Short chain fatty acids (SCFA) are end-products of intestinal bacterial fermentation. The concentrations of fermentation metabolites are closely related to the microbial activity that occurs in various digestive compartments. The fermentation products may vary qualitatively and quantitatively, especially within the colon. The Simulator of the Human Intestinal Microbial Ecosystem (SHIME), an in vitro dynamic and multicompartment model of the human intestinal tract, can be adapted to mimic the piglet gastrointestinal tract. In this context, a quantitative method, based on solid phase microextraction gas chromatography coupled to mass spectrometry (SPME–GC–MS), was developed for the determination of seven short chain fatty acids, i.e. acetic, propionic, butyric, isobutyric, valeric, isovaleric and hexanoic acids, in samples coming from this experimental in vitro gastrointestinal model.

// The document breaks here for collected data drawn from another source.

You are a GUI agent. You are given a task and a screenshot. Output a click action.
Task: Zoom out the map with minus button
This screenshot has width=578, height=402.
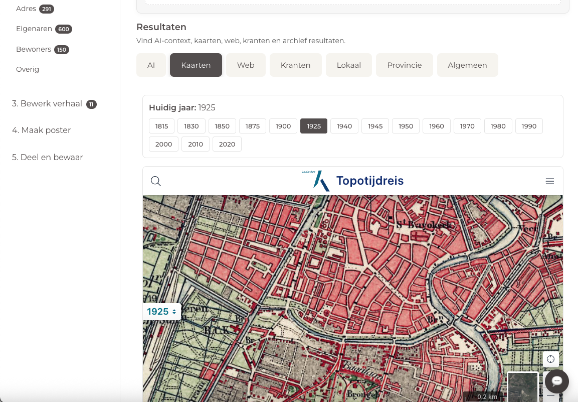coord(550,395)
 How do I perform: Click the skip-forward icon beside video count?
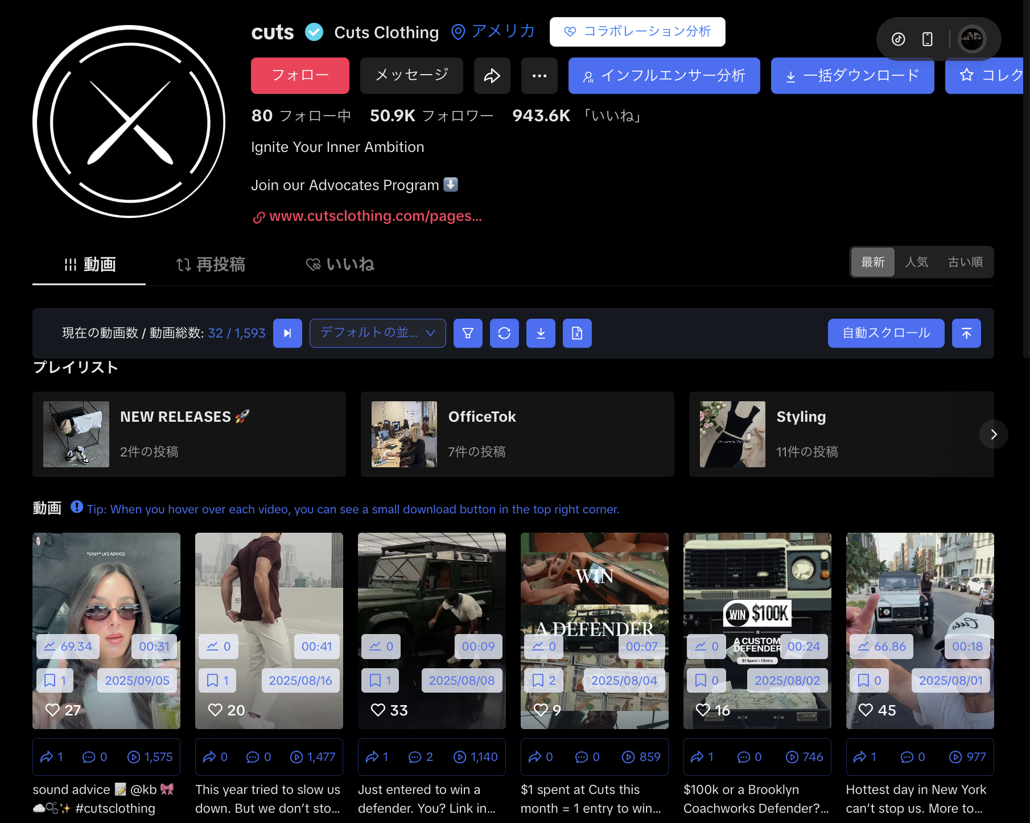[x=287, y=333]
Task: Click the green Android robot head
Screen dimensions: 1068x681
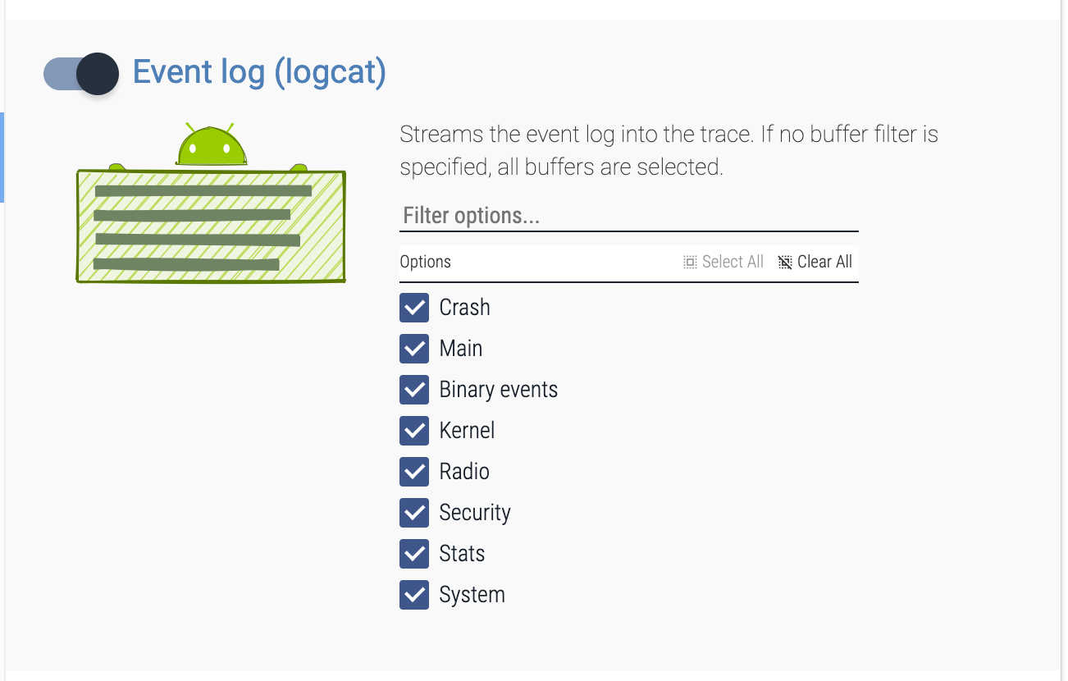Action: (212, 146)
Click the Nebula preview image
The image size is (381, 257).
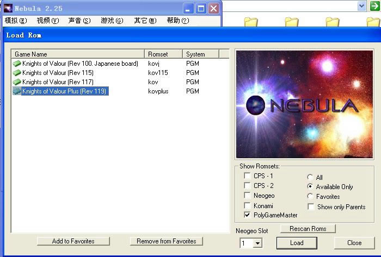(x=304, y=104)
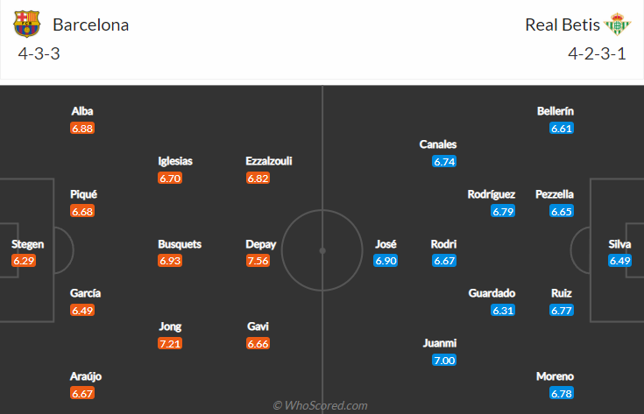Choose player Canales on the pitch
Screen dimensions: 644x414
pyautogui.click(x=438, y=144)
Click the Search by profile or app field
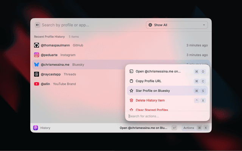Screen dimensions: 242x151 91,25
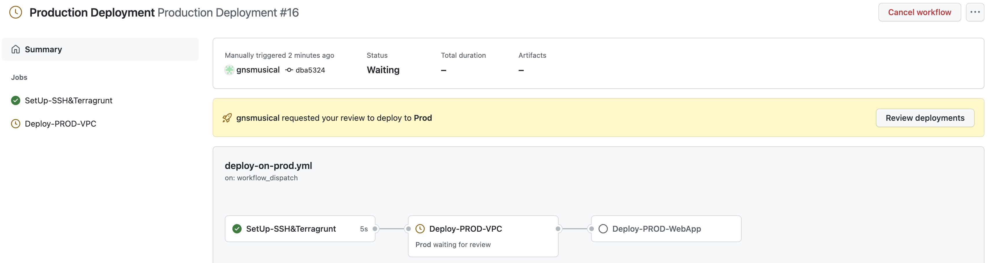This screenshot has width=992, height=263.
Task: Open the Deploy-PROD-VPC job in the sidebar
Action: pyautogui.click(x=60, y=124)
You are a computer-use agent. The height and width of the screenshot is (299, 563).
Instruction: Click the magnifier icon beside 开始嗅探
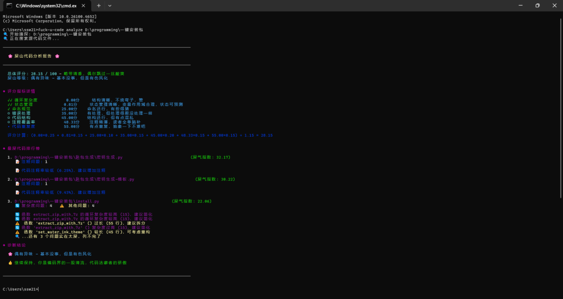[x=5, y=34]
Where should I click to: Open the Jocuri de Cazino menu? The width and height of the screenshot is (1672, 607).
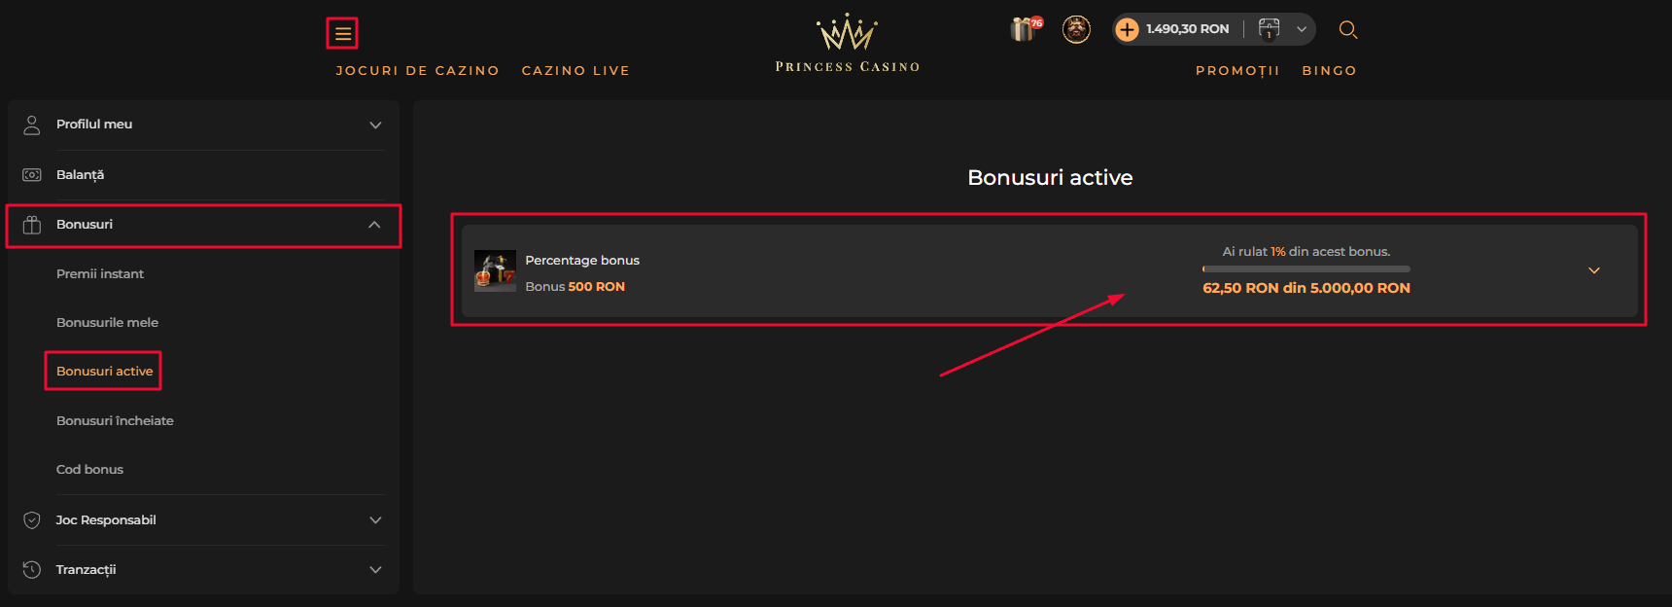(x=418, y=71)
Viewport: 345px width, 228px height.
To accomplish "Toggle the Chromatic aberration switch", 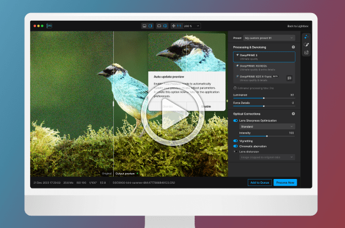I will [235, 146].
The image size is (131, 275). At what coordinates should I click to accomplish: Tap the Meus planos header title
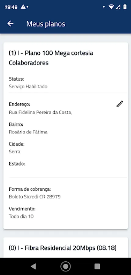point(46,24)
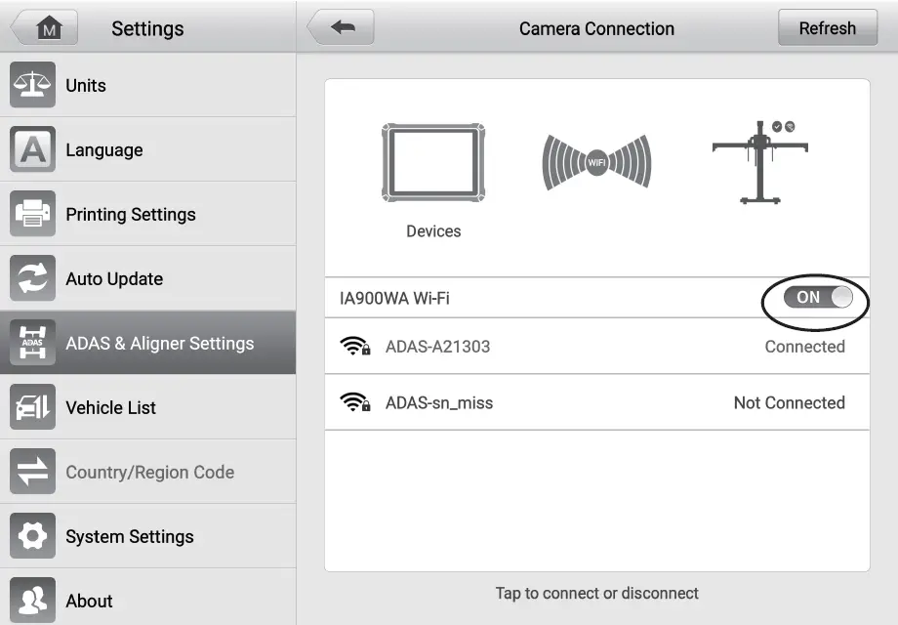Click the ADAS & Aligner Settings icon
898x625 pixels.
point(32,343)
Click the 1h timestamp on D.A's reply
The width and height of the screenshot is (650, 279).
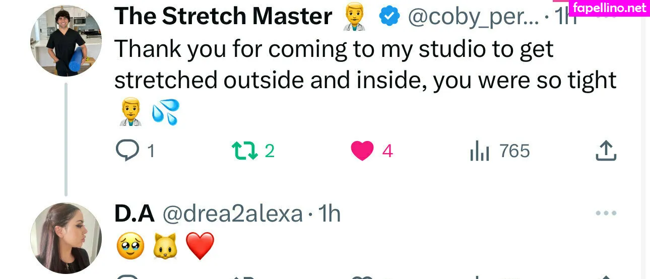click(330, 214)
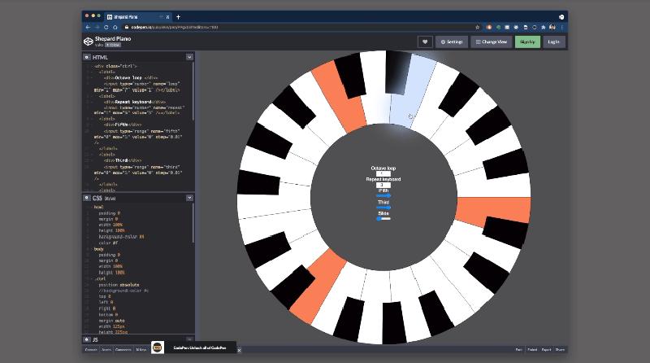
Task: Click the heart icon to love this pen
Action: [x=425, y=42]
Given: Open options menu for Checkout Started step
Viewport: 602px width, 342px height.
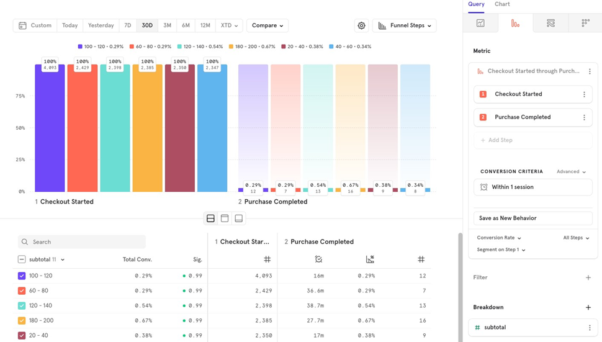Looking at the screenshot, I should tap(584, 94).
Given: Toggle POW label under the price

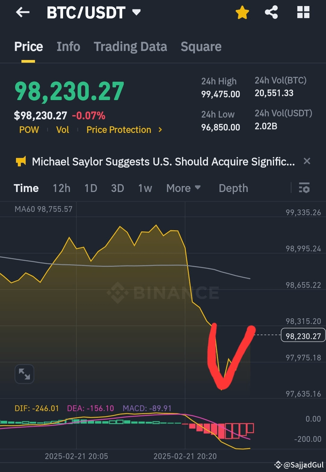Looking at the screenshot, I should coord(29,130).
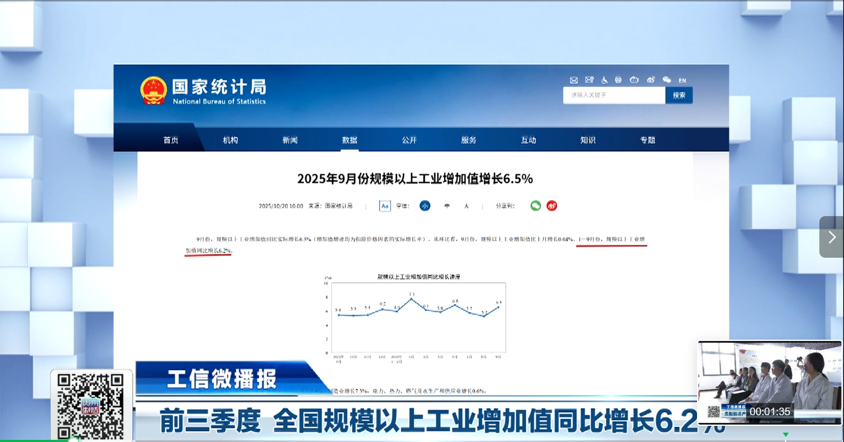Click the video thumbnail showing 00:01:35
This screenshot has width=844, height=442.
[x=769, y=382]
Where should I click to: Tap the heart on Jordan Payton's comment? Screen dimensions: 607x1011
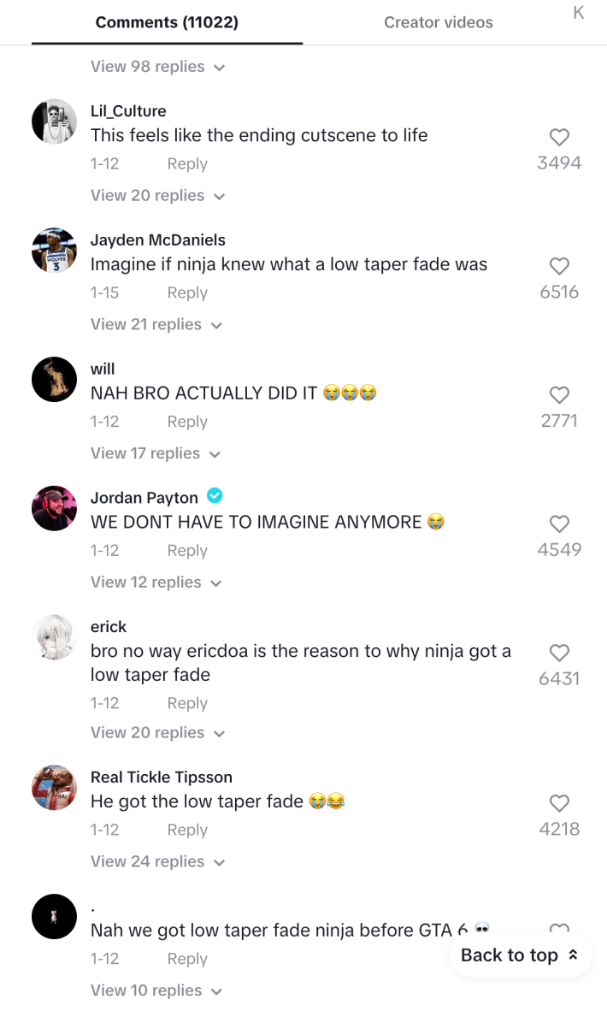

The advantage of the SPME-GC–MS technique is that the seven compounds could be determined in a single run, after a simple and rapid sample treatment, without any other extraction than the automatic SPME. The developed method was validated in accordance to the European and US FDA guidelines and showed good specificity/selectivity. In addition, limits of detection and quantification ranged from 8 to 72 mg L−1 and from 16 to 144 mg L−1, respectively. Two internal quality control samples spiked at different concentrations were analyzed to assess the trueness of the developed method, which ranged between 97.7 and 122.4% of the expected value, for the seven compounds analyzed. The method was successfully applied to twenty samples coming from a gastrointestinal model, with different inocula. The developed method might be used as a general method for measuring SCFA in biological samples.